**任务详情**: 请照录下方原文摘录中以含有“一旦创建, 值就是不可变的.”的词句开头、至“PyObject_HEAD_INIT(&PyType_Type)”结束的部分。

**原文摘录**:
┌────────

Python源码阅读-内建对象(2)

Yaoxuan Wei

2018-03-08 (Updated: 2020-11-29)

这是《Python源码剖析 — 深度探索动态语言核心技术》的阅读记录.

Python中的整数对象 - IntObject

IntObject对象

之前我们说过Python对象分成定长和不定长的两种, 其中不定长对象就是对定长对象的一个扩展. 除了这样划分, 我们还可以划分成可变对象和不可变对象, 本节的IntObject就是不可变对象.

在intobject.h中可以看到:

PyIntObject represents a (long) integer. This is an immutable object;
an integer cannot change its value after creation.

一旦创建, 值就是不可变的.

但是我们知道啊, 一个简单的程序都会伴随的大量的整数的创建, 改变, 消灭. 要是这样看的话, 根据Python的引用计数的垃圾回收机制, 那系统的堆访问岂不是会访问炸了? 虽然你可能曾经了解过了, 对于这个, Python所使用的机制是使用一个整数对象池, 这个对象池其实就是用做缓冲之用. 这种缓冲池的应用, 除了IntObject, 在其他的不可变对象, 也是存在的.

还是来看代码:

PyTypeObject PyInt_Type = {
	PyObject_HEAD_INIT(&PyType_Type)
	0,
	"int",
	sizeof(PyIntObject),
	0,
	(destructor)int_dealloc,		/* tp_dealloc */
	(printfunc)int_print,			/* tp_print */
	0,					/* tp_getattr */
	0,					/* tp_setattr */
	(cmpfunc)int_compare,			/* tp_compare */
	(reprfunc)int_repr,			/* tp_repr */
	&int_as_number,				/* tp_as_number */
	0,					/* tp_as_sequence */
	0,					/* tp_as_mapping */
	(hashfunc)int_hash,			/* tp_hash */
        0,					/* tp_call */
        (reprfunc)int_repr,			/* tp_str */
	PyObject_GenericGetAttr,		/* tp_getattro */
	0,					/* tp_setattro */
	0,					/* tp_as_buffer */
	Py_TPFLAGS_DEFAULT | Py_TPFLAGS_CHECKTYPES |
		Py_TPFLAGS_BASETYPE,		/* tp_flags */
	int_doc,				/* tp_doc */
	0,					/* tp_traverse */
	0,					/* tp_clear */
	0,					/* tp_richcompare */
	0,					/* tp_weaklistoffset */
	0,					/* tp_iter */
	0,					/* tp_iternext */
	int_methods,				/* tp_methods */
	0,					/* tp_members */
	0,					/* tp_getset */
	0,					/* tp_base */
	0,					/* tp_dict */
	0,					/* tp_descr_get */
	0,					/* tp_descr_set */
	0,					/* tp_dictoffset */
	0,					/* tp_init */
	0,					/* tp_alloc */
	int_new,				/* tp_new */
	(freefunc)int_free,           		/* tp_free */
};

当我们把所有没有定义的属性移走之后, 剩下的就是:

PyTypeObject PyInt_Type = {
	...
	(destructor)int_dealloc,		/* tp_dealloc */
	(printfunc)int_print,			/* tp_print */
	...
	(cmpfunc)int_compare,			/* tp_compare */
	(reprfunc)int_repr,			/* tp_repr */
	&int_as_number,				/* tp_as_number */
	...

└────────

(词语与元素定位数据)
┌────────

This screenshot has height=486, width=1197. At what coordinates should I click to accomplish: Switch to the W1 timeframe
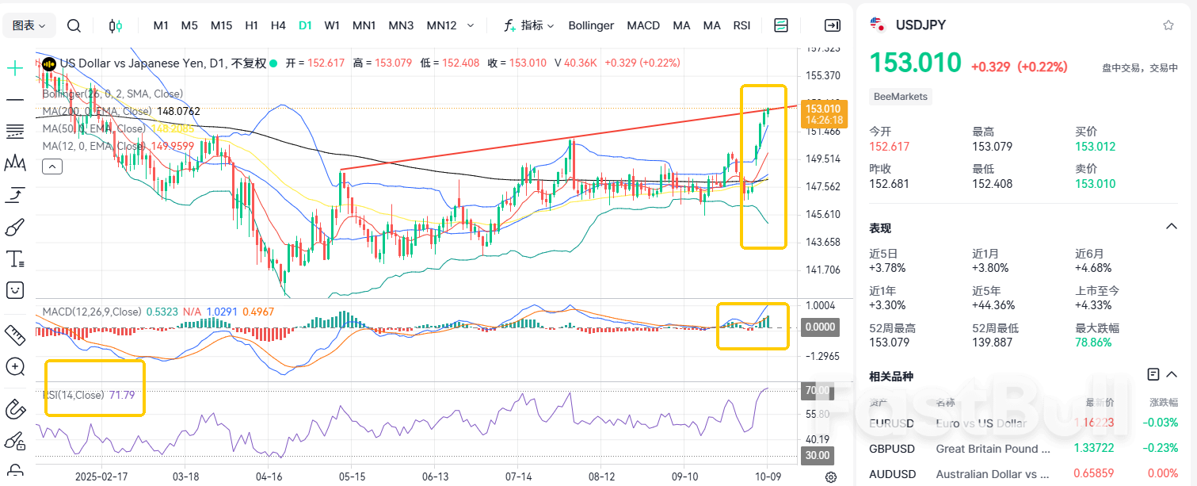point(333,25)
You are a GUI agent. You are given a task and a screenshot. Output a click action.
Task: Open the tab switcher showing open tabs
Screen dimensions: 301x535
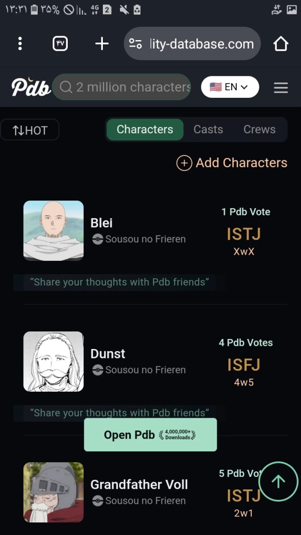(x=60, y=44)
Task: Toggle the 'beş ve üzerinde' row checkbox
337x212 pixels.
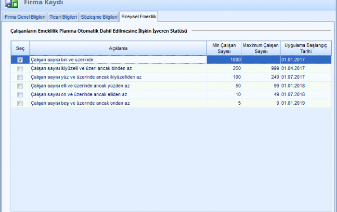Action: [x=20, y=103]
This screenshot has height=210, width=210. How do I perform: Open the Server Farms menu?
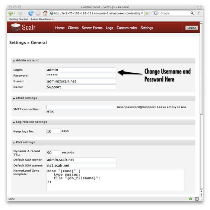point(92,28)
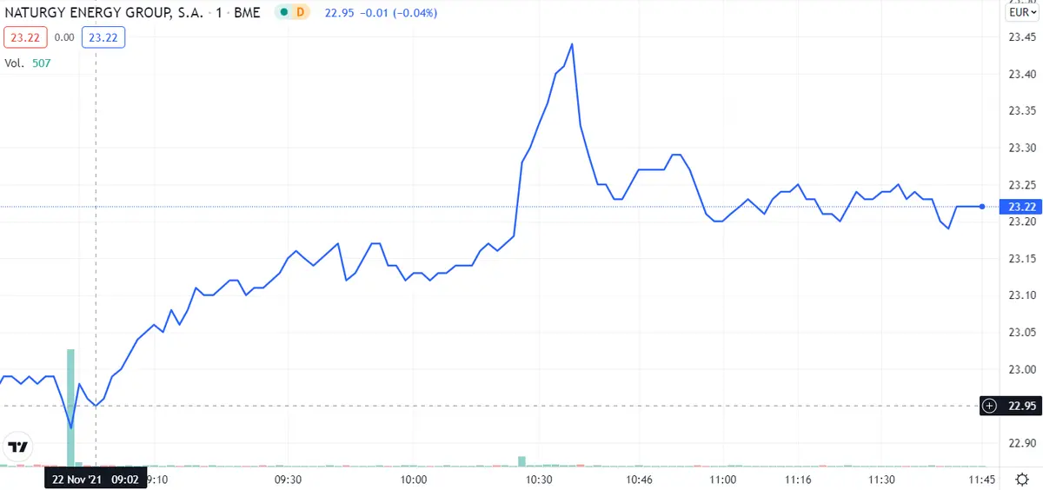Click the green market status dot

click(283, 13)
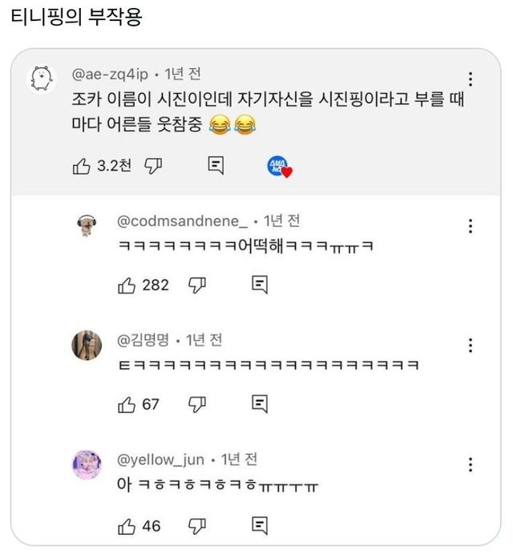Screen dimensions: 513x559
Task: Open the @ae-zq4ip channel link
Action: coord(111,75)
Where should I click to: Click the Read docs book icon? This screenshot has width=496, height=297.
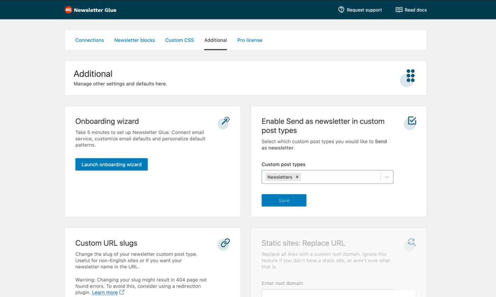399,10
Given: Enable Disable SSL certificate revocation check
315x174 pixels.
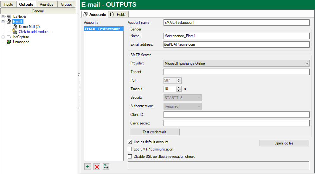Looking at the screenshot, I should point(130,157).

└────────

**问题解答**:
一旦创建, 值就是不可变的.

但是我们知道啊, 一个简单的程序都会伴随的大量的整数的创建, 改变, 消灭. 要是这样看的话, 根据Python的引用计数的垃圾回收机制, 那系统的堆访问岂不是会访问炸了? 虽然你可能曾经了解过了, 对于这个, Python所使用的机制是使用一个整数对象池, 这个对象池其实就是用做缓冲之用. 这种缓冲池的应用, 除了IntObject, 在其他的不可变对象, 也是存在的.

还是来看代码:

PyTypeObject PyInt_Type = {
	PyObject_HEAD_INIT(&PyType_Type)